(Data records)

____________

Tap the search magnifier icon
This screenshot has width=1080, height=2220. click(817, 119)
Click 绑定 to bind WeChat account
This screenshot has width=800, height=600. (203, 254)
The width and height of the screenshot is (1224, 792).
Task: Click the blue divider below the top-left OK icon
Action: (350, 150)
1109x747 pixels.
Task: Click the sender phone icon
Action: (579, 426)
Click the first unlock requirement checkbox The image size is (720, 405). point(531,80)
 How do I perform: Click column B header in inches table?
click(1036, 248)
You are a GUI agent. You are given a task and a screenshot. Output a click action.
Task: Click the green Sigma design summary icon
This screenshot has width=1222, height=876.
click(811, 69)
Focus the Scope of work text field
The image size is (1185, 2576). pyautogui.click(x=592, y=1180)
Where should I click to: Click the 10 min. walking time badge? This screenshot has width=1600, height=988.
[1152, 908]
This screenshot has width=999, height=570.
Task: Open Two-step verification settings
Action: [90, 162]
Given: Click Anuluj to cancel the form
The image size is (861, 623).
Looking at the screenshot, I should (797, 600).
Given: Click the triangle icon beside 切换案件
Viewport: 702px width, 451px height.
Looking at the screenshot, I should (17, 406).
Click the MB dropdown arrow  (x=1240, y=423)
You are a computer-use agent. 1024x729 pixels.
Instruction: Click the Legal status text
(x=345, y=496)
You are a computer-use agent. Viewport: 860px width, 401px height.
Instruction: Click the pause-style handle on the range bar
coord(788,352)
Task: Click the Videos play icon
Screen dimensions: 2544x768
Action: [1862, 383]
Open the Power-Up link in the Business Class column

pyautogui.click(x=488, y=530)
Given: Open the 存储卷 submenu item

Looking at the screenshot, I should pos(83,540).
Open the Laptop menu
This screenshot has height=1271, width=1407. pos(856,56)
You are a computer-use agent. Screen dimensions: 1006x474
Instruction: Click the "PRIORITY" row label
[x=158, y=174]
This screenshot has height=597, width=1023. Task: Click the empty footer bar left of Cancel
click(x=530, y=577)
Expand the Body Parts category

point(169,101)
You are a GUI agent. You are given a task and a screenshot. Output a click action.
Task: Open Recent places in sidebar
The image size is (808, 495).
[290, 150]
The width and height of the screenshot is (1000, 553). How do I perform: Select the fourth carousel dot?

____________

### What is required
From the records above, copy out the line with "Given: Click the triangle icon beside 切换案件", the line with "Task: Click the Videos play icon", and every line between them, word for word.

### Solution to this exercise
Given: Click the triangle icon beside 切换案件
Viewport: 702px width, 451px height.
Looking at the screenshot, I should (17, 406).
Click the MB dropdown arrow  (x=1240, y=423)
You are a computer-use agent. 1024x729 pixels.
Instruction: Click the Legal status text
(x=345, y=496)
You are a computer-use agent. Viewport: 860px width, 401px height.
Instruction: Click the pause-style handle on the range bar
coord(788,352)
Task: Click the Videos play icon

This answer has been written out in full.